• Pixel coordinate grounding data:
********
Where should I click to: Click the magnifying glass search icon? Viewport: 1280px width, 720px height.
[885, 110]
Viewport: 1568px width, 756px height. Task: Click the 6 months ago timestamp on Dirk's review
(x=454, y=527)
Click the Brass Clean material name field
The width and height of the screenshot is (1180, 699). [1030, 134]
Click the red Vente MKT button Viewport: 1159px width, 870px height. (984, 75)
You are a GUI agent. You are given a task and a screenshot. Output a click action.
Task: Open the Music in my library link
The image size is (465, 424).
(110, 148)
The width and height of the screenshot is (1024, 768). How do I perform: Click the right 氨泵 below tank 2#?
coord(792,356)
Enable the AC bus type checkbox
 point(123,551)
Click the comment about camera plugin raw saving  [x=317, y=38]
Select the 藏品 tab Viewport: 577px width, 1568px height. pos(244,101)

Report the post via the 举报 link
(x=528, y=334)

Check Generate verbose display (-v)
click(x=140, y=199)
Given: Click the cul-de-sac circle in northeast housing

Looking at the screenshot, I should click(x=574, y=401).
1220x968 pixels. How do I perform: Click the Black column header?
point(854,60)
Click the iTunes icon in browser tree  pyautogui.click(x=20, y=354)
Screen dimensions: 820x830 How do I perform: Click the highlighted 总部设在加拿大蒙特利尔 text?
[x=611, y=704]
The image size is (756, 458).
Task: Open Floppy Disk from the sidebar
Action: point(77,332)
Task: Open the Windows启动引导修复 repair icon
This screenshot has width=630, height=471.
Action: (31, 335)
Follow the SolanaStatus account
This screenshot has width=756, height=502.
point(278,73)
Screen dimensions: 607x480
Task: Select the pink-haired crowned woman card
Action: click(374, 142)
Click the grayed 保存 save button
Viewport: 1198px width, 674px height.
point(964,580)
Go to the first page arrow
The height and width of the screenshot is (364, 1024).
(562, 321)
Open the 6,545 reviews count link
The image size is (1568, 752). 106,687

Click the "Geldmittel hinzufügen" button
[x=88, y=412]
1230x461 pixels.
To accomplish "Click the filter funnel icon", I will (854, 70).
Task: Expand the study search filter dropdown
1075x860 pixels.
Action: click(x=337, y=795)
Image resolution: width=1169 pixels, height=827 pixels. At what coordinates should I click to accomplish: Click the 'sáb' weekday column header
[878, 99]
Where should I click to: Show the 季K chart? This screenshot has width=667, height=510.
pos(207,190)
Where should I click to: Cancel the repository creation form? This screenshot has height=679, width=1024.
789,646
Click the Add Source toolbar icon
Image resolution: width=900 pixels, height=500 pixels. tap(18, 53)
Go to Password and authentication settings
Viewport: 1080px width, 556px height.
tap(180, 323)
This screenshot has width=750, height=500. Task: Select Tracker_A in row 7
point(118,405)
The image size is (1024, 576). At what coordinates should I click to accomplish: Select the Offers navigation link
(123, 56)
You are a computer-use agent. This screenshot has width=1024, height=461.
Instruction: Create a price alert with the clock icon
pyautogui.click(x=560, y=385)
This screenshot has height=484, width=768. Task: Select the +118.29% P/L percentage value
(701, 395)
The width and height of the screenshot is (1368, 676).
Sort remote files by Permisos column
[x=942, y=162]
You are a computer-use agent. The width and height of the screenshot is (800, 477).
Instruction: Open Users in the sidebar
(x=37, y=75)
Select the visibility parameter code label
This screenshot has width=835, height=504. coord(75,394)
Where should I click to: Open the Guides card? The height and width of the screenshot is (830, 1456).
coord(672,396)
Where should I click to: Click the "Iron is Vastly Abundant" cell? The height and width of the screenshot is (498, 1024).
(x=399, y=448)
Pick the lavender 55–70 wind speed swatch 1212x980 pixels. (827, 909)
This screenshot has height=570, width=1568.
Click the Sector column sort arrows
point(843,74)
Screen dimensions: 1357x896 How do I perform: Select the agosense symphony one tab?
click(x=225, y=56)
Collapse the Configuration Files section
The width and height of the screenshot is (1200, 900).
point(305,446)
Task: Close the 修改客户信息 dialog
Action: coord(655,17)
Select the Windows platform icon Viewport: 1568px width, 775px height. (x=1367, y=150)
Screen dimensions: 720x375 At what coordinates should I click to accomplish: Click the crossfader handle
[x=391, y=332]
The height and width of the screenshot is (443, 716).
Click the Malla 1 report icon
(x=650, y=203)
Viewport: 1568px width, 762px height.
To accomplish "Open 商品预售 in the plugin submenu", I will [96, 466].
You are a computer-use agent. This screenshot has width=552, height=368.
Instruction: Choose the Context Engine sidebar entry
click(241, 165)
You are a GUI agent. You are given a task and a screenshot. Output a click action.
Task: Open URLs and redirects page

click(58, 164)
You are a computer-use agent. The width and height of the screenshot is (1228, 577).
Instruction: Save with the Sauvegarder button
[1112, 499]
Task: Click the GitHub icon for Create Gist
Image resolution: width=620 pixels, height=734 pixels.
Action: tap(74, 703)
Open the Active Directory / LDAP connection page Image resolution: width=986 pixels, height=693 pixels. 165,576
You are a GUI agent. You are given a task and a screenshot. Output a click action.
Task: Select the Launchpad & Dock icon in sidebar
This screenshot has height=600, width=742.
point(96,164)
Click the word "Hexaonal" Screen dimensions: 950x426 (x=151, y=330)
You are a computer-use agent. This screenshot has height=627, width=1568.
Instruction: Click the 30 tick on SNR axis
********
• EXERCISE DIRECTIONS:
Extract every entry above as it appears.

• WRITTEN REPLY:
Where should I click to: Click the magnifying glass search icon? Viewport: 1280px width, 720px height.
[885, 110]
Viewport: 1568px width, 756px height. Task: Click the 6 months ago timestamp on Dirk's review
(x=454, y=527)
Click the Brass Clean material name field
The width and height of the screenshot is (1180, 699). [1030, 134]
Click the red Vente MKT button Viewport: 1159px width, 870px height. (984, 75)
You are a GUI agent. You are given a task and a screenshot. Output a click action.
Task: Open the Music in my library link
The image size is (465, 424).
(110, 148)
The width and height of the screenshot is (1024, 768). How do I perform: Click the right 氨泵 below tank 2#?
coord(792,356)
Enable the AC bus type checkbox
 point(123,551)
Click the comment about camera plugin raw saving  [x=317, y=38]
Select the 藏品 tab Viewport: 577px width, 1568px height. pos(244,101)

Report the post via the 举报 link
(x=528, y=334)

Check Generate verbose display (-v)
click(x=140, y=199)
Given: Click the cul-de-sac circle in northeast housing

Looking at the screenshot, I should click(x=574, y=401).
1220x968 pixels. How do I perform: Click the Black column header?
point(854,60)
Click the iTunes icon in browser tree  pyautogui.click(x=20, y=354)
Screen dimensions: 820x830 How do I perform: Click the highlighted 总部设在加拿大蒙特利尔 text?
[x=611, y=704]
The image size is (756, 458).
Task: Open Floppy Disk from the sidebar
Action: point(77,332)
Task: Open the Windows启动引导修复 repair icon
This screenshot has width=630, height=471.
Action: (31, 335)
Follow the SolanaStatus account
This screenshot has width=756, height=502.
point(278,73)
Screen dimensions: 607x480
Task: Select the pink-haired crowned woman card
Action: click(374, 142)
Click the grayed 保存 save button
Viewport: 1198px width, 674px height.
point(964,580)
Go to the first page arrow
The height and width of the screenshot is (364, 1024).
(562, 321)
Open the 6,545 reviews count link
The image size is (1568, 752). 106,687

Click the "Geldmittel hinzufügen" button
[x=88, y=412]
1230x461 pixels.
To accomplish "Click the filter funnel icon", I will (854, 70).
Task: Expand the study search filter dropdown
1075x860 pixels.
Action: click(x=337, y=795)
Image resolution: width=1169 pixels, height=827 pixels. At what coordinates should I click to accomplish: Click the 'sáb' weekday column header
[878, 99]
Where should I click to: Show the 季K chart? This screenshot has width=667, height=510.
pos(207,190)
Where should I click to: Cancel the repository creation form? This screenshot has height=679, width=1024.
789,646
Click the Add Source toolbar icon
Image resolution: width=900 pixels, height=500 pixels. tap(18, 53)
Go to Password and authentication settings
Viewport: 1080px width, 556px height.
tap(180, 323)
This screenshot has width=750, height=500. Task: Select Tracker_A in row 7
point(118,405)
The image size is (1024, 576). At what coordinates should I click to accomplish: Select the Offers navigation link
(123, 56)
You are a computer-use agent. This screenshot has width=1024, height=461.
Instruction: Create a price alert with the clock icon
pyautogui.click(x=560, y=385)
This screenshot has height=484, width=768. Task: Select the +118.29% P/L percentage value
(701, 395)
The width and height of the screenshot is (1368, 676).
Sort remote files by Permisos column
[x=942, y=162]
You are a computer-use agent. The width and height of the screenshot is (800, 477).
Instruction: Open Users in the sidebar
(x=37, y=75)
Select the visibility parameter code label
This screenshot has width=835, height=504. coord(75,394)
Where should I click to: Open the Guides card? The height and width of the screenshot is (830, 1456).
coord(672,396)
Where should I click to: Click the "Iron is Vastly Abundant" cell? The height and width of the screenshot is (498, 1024).
(x=399, y=448)
Pick the lavender 55–70 wind speed swatch 1212x980 pixels. (827, 909)
This screenshot has height=570, width=1568.
Click the Sector column sort arrows
point(843,74)
Screen dimensions: 1357x896 How do I perform: Select the agosense symphony one tab?
click(x=225, y=56)
Collapse the Configuration Files section
The width and height of the screenshot is (1200, 900).
point(305,446)
Task: Close the 修改客户信息 dialog
Action: coord(655,17)
Select the Windows platform icon Viewport: 1568px width, 775px height. (x=1367, y=150)
Screen dimensions: 720x375 At what coordinates should I click to accomplish: Click the crossfader handle
[x=391, y=332]
The height and width of the screenshot is (443, 716).
Click the Malla 1 report icon
(x=650, y=203)
Viewport: 1568px width, 762px height.
To accomplish "Open 商品预售 in the plugin submenu", I will [96, 466].
You are a computer-use agent. This screenshot has width=552, height=368.
Instruction: Choose the Context Engine sidebar entry
click(241, 165)
You are a GUI agent. You are given a task and a screenshot. Output a click action.
Task: Open URLs and redirects page

click(58, 164)
You are a computer-use agent. The width and height of the screenshot is (1228, 577).
Instruction: Save with the Sauvegarder button
[1112, 499]
Task: Click the GitHub icon for Create Gist
Image resolution: width=620 pixels, height=734 pixels.
Action: tap(74, 703)
Open the Active Directory / LDAP connection page Image resolution: width=986 pixels, height=693 pixels. 165,576
You are a GUI agent. You are given a task and a screenshot. Output a click action.
Task: Select the Launchpad & Dock icon in sidebar
This screenshot has height=600, width=742.
point(96,164)
Click the word "Hexaonal" Screen dimensions: 950x426 (x=151, y=330)
You are a computer-use agent. This screenshot has height=627, width=1568.
Instruction: Click the 30 tick on SNR axis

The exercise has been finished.